$\def\d{\mathrm{d}}\def\Vol{\mathop{\mathrm{Vol}}}$Okay, this really seems not that straigntforward to generalize the previous answer here. However, here is the method which seems to work (and which seemingly is generalizable). This is more or less the same computation written in a more appropriate language.
Let $X$ be the matrix with columns $\mathbf x$, $\mathbf y$ and $\mathbf z$ (writing $X=(\mathbf x,\mathbf y,\mathbf z)$); then $M=XX^\top$. Denote by $\Gamma=X^\top X$ the Gram matrix of the vectors $\mathbf x$, $\mathbf y$, and $\mathbf z$.
It is known that, for any $n\times k$ matrix $A$ and any $k\times n$ matrix $B$ with $n\geq k$, the characteristic polynomials of $AB$ and $BA$ are related by $\chi_{AB}(x)=x^{n-k}\chi_{BA}(x)$, where $\chi_A(x)=\det(xI-A)$. Therefore, in our situation we have
$$
\chi_M(x)=x^2\chi_\Gamma(x).
$$
Next, one can see that
$$
\frac{\d^2}{\d x^2}\chi_M(x)=2\sum_{i<j} \chi_{M_{ij}}(x).
$$
To see this, in the left-hand side, consider the summands where the two operators $\d/\d x$ are applied to the fixed linear terms on the diagonal of $xI-M$; the sum of all those is exactly $\chi_{M_{ij}}(x)$.
To summarize,
$$
p(x):=\sum_{i<j}\chi_{M_{ij}}(x)=\frac12(x^2\chi_\Gamma(x))''=10x^3-18x^2+\alpha x-\beta,
$$
where $\beta=\det\Gamma=\Vol(\mathbf x,\mathbf y,\mathbf z)^2\leq 1$.

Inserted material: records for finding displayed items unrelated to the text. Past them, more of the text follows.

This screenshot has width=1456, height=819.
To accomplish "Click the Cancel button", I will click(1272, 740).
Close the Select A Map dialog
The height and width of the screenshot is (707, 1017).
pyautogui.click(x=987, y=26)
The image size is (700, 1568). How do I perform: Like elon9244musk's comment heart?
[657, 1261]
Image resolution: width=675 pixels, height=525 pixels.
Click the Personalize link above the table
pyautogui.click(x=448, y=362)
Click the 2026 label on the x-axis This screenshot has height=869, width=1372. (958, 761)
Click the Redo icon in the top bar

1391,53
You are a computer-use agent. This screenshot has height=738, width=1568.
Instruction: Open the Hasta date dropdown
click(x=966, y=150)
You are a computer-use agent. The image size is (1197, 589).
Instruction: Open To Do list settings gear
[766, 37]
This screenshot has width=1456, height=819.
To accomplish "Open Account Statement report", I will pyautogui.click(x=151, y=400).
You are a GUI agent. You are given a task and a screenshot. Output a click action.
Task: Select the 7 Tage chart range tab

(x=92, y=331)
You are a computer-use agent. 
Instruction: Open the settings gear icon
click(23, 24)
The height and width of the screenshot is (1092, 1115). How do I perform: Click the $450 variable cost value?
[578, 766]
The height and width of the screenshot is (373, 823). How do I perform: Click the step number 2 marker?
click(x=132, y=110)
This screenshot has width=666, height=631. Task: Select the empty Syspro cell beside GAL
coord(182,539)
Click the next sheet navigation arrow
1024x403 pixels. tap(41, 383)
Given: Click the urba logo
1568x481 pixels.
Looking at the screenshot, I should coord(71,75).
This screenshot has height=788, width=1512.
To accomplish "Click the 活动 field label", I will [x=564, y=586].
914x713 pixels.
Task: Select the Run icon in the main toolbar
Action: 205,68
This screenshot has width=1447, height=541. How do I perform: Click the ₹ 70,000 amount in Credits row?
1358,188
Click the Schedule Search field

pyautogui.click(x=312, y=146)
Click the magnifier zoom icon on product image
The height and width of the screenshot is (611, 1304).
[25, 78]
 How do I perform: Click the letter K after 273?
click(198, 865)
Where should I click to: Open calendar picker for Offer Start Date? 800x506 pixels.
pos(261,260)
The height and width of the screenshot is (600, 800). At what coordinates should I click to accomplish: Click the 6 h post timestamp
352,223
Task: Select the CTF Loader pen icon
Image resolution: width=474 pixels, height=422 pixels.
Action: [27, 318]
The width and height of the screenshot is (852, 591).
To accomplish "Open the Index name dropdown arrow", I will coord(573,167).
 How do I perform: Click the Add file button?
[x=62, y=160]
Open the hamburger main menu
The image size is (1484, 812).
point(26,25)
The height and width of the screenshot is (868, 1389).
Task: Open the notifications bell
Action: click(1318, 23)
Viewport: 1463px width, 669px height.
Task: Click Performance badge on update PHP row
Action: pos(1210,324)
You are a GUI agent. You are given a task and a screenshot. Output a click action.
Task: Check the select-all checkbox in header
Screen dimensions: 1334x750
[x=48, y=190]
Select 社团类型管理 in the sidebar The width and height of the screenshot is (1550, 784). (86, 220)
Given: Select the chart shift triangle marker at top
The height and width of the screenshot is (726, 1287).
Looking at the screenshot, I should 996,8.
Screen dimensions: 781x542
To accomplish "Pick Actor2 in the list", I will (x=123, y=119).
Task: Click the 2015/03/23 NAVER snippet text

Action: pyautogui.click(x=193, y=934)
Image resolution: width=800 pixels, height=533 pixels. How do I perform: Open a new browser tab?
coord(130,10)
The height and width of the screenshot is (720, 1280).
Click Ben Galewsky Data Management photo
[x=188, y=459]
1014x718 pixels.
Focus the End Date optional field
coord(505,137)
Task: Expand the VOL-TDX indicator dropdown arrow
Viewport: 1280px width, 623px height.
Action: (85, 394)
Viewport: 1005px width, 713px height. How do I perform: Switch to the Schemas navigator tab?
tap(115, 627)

Notice that $x^2\chi_\Gamma(x)$ has only real root; hence $p(x)$ has only real roots $\lambda_1\leq \lambda_2\leq\lambda_3$. Notice that for some $i<j$ we have $\chi_{M_{ij}}(\lambda_1)\geq 0$, hence the smallest eigenvalue of $M_{ij}$ does not exceed $\lambda_1$. So, we are interested in estimating $\lambda_1$.
We have
$$
\lambda_1+\lambda_2+\lambda_3=\frac 95, \quad
\frac1{10}\geq \frac\beta{10}=\lambda_1\lambda_2\lambda_3\geq \lambda_1^2\left(\frac95-2\lambda_1\right),
$$
so $20\lambda_1^3-18\lambda_1^2+1\geq 0$. Since $\lambda_1\leq 3/5$, we get that $\lambda_1$ does not exceed the second largest root of $20x^3-18x^2+1$, which is approx. $0.285$. In particular, $\lambda_1\leq 9/20$ with a large gap.